Sunana is going to Iceland and Europe later in the year, and will be driving all over. Leo says to make sure to bring a good camera. What about getting data for GPS and directions? Leo says the issue is international data roaming and it's punitively expensive. T-Mobile offers unlimited data overseas, but it's at the much slower speed of EDGE.
Dan's friend broke his phone, and he wanted to let him use his old Samsung Galaxy S4 phone. But Dan has Sprint and his friend has AT&T. Leo says he can try it by just slipping his old SIM into it. If it doesn't work, he'll know. If not, then it's time to get a new phone. But all new mobile devices are LTE now, so they can be used on other networks.
John randomly started getting the message that said "No SIM Card" on his iPad 2. He took it to AT&T and they gave him a new SIM card, but after a couple weeks, it started giving him that message again. Leo suspects the issue is something in the iPad, such as a short circuit that's actually frying SIM cards. It is an older iPad, and Leo suggests bringing it to the Apple store. But it most likely won't be a free repair. He shouldn't do anything to it himself -- he should have Apple look at it.
It might just be time to get a new one, though.
Zenia is going to Africa next month for a wedding, and she's worried about taking her phone. Leo says that the most expensive thing is data roaming. So the first thing she should do is go in the settings and turn off data roaming. That means she won't get any data while out of the country. However, T-Mobile, Zenia's carrier, offers unlimited international texting, affordable calling, and free EDGE data. It's not fast and she'll probably have to verify that the country she's in will support it. If not, she can always buy an international data roaming plan.
Sean is having issues with his iPhone. It's demanding he activate it again. His carrier is AT&T. Leo's wondering if the SIM card has come loose, gone bad, or fallen out. Leo says to go to AT&T and ask them to replace the SIM.
Andre is taking his wife on a trip overseas and he wants to use his phone to post to Instagram and other social networks. Leo says that data oversees is a huge and expensive topic because people are wired everywhere, even when they travel. But he won't want to roam in another country because data roaming in obscenely expensive. The first thing he'll want to do it disable data roaming. He'd be surprised how many people come home to a data bill in the thousands and they hardly even used data.

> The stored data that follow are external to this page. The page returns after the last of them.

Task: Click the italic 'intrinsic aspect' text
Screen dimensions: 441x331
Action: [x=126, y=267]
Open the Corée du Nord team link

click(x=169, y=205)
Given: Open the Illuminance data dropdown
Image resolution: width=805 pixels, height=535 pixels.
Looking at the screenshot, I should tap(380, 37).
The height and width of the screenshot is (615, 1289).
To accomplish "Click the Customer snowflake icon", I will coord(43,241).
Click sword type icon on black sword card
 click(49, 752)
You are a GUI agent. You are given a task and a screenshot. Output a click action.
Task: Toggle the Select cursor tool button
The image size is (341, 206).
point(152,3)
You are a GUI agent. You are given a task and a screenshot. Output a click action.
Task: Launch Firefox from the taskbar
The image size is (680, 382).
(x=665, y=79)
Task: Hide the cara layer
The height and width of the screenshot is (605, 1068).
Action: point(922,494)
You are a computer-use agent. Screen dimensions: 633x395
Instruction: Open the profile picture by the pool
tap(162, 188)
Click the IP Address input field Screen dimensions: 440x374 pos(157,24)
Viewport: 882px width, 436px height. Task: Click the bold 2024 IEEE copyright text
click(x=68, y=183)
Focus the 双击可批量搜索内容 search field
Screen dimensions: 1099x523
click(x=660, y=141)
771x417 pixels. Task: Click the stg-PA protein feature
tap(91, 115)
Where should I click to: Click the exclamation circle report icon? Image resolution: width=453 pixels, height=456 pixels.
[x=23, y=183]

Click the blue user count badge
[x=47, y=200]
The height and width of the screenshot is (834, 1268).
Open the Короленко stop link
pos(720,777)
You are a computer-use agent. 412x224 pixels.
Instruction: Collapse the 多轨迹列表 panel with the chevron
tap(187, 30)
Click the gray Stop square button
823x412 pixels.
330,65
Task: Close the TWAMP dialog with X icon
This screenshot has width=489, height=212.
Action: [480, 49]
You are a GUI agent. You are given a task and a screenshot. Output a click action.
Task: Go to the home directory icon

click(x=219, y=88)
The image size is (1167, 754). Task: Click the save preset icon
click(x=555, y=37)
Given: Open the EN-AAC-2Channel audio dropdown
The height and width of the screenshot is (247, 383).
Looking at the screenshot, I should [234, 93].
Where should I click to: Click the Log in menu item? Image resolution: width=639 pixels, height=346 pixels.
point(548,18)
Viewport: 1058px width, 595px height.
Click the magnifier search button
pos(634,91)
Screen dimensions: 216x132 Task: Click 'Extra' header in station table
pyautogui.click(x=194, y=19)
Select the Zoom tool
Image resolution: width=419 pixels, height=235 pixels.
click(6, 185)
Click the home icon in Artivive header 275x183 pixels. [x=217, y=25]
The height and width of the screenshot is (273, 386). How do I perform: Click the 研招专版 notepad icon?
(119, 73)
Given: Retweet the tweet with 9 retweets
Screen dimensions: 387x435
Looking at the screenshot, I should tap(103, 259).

Bob's wife is traveling to Italy on vacation and wants to know if she should bring her iPhone. Leo says that she could pay for an international data roaming plan. They're not cheap and the data caps are small, not to mention the cell call charges.
Another way is to turn off data roaming. She won't have data unless she has Wi-Fi access, like at her hotel. Some apps, like Google Maps, would allow her to cache data while away from Wi-Fi.